>>>>>

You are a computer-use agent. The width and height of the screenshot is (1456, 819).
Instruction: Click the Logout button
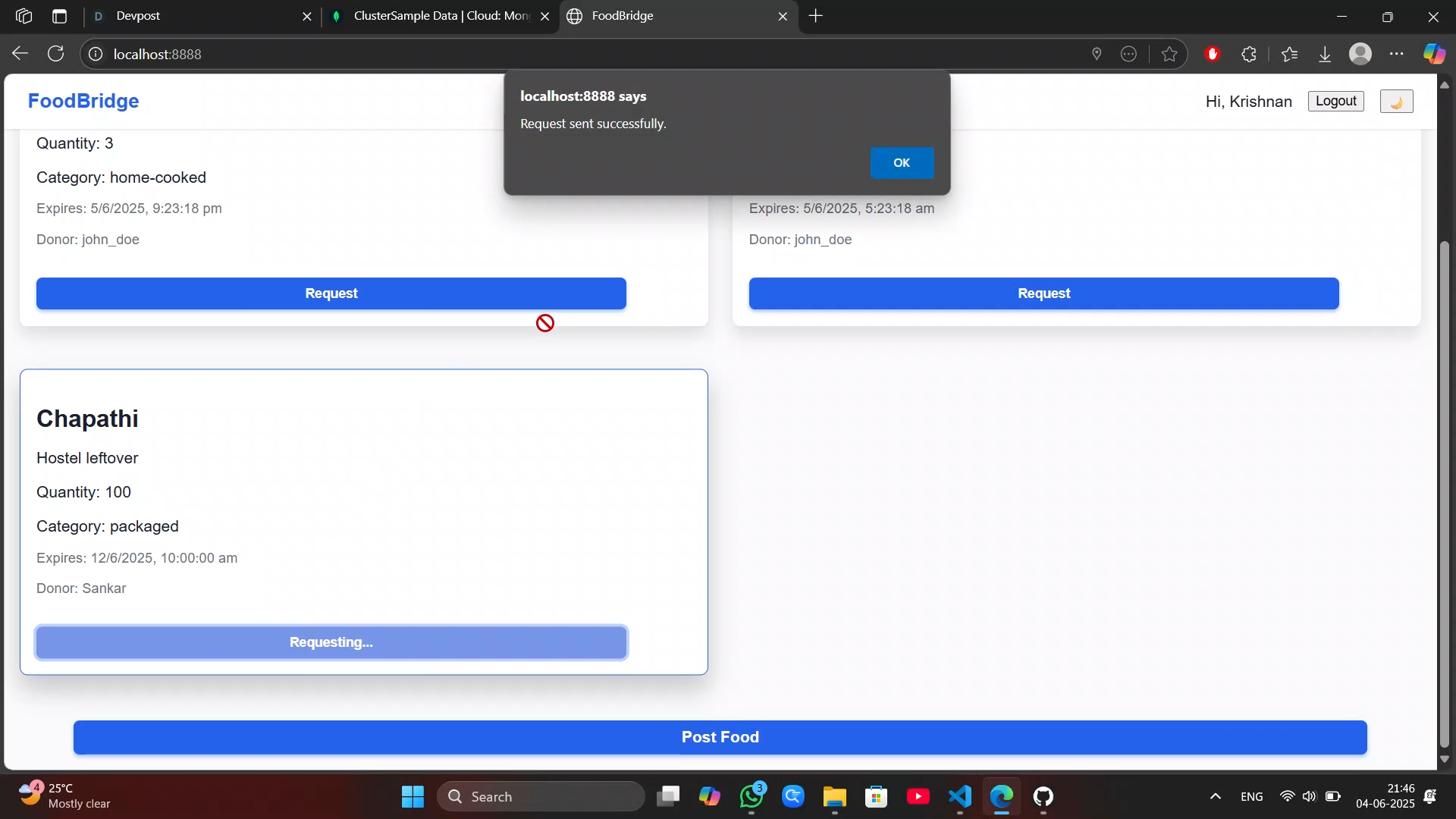point(1335,102)
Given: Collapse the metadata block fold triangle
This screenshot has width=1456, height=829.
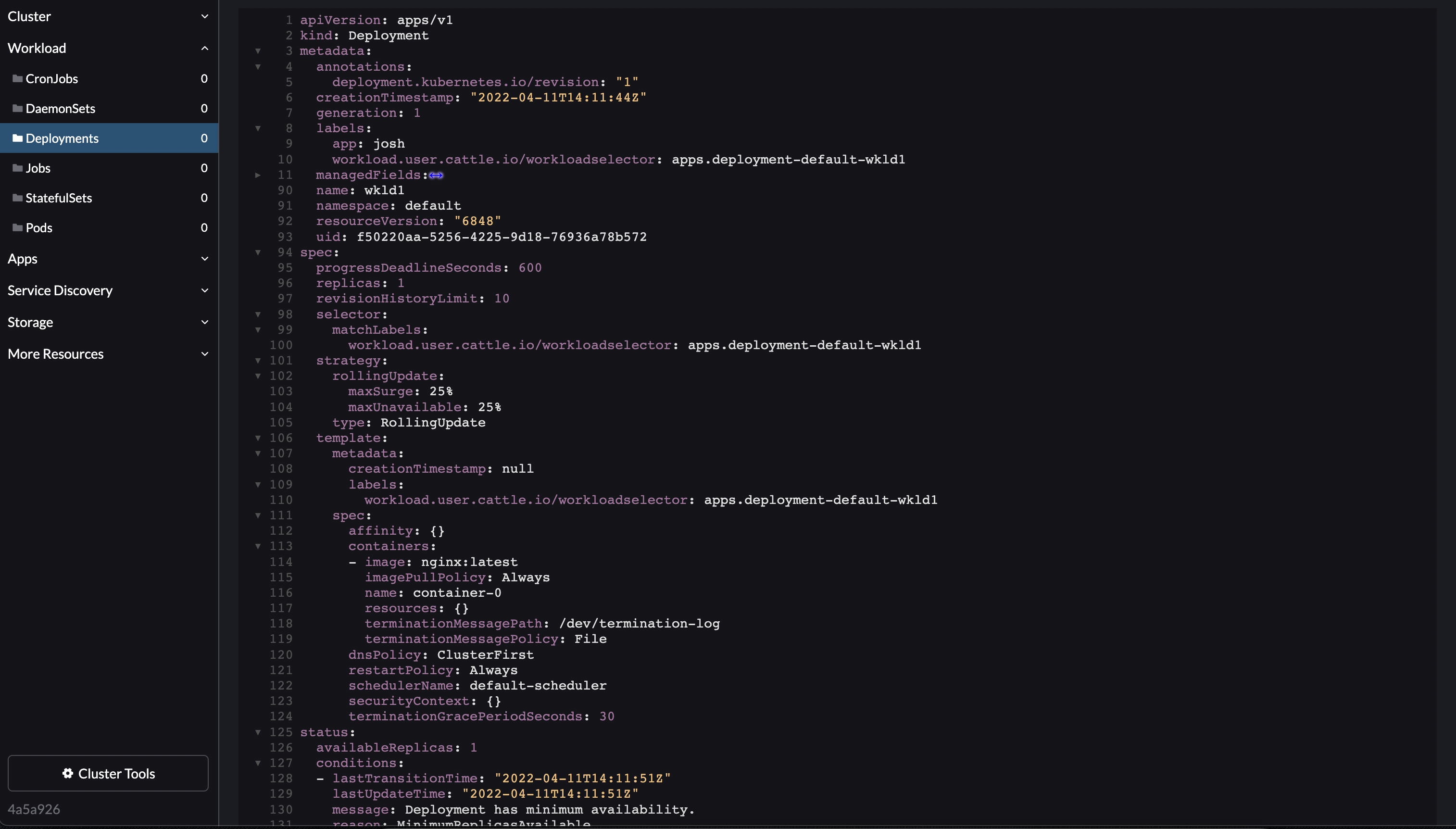Looking at the screenshot, I should pos(259,51).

<<<<<

### Exercise instructions
The listing above needs to be output again exactly. Don't include the pictures.

### Response to the task
You are a computer-use agent. The width and height of the screenshot is (1456, 819).
Instruction: Click the Logout button
point(1335,102)
Given: Collapse the metadata block fold triangle
This screenshot has width=1456, height=829.
Looking at the screenshot, I should pos(259,51).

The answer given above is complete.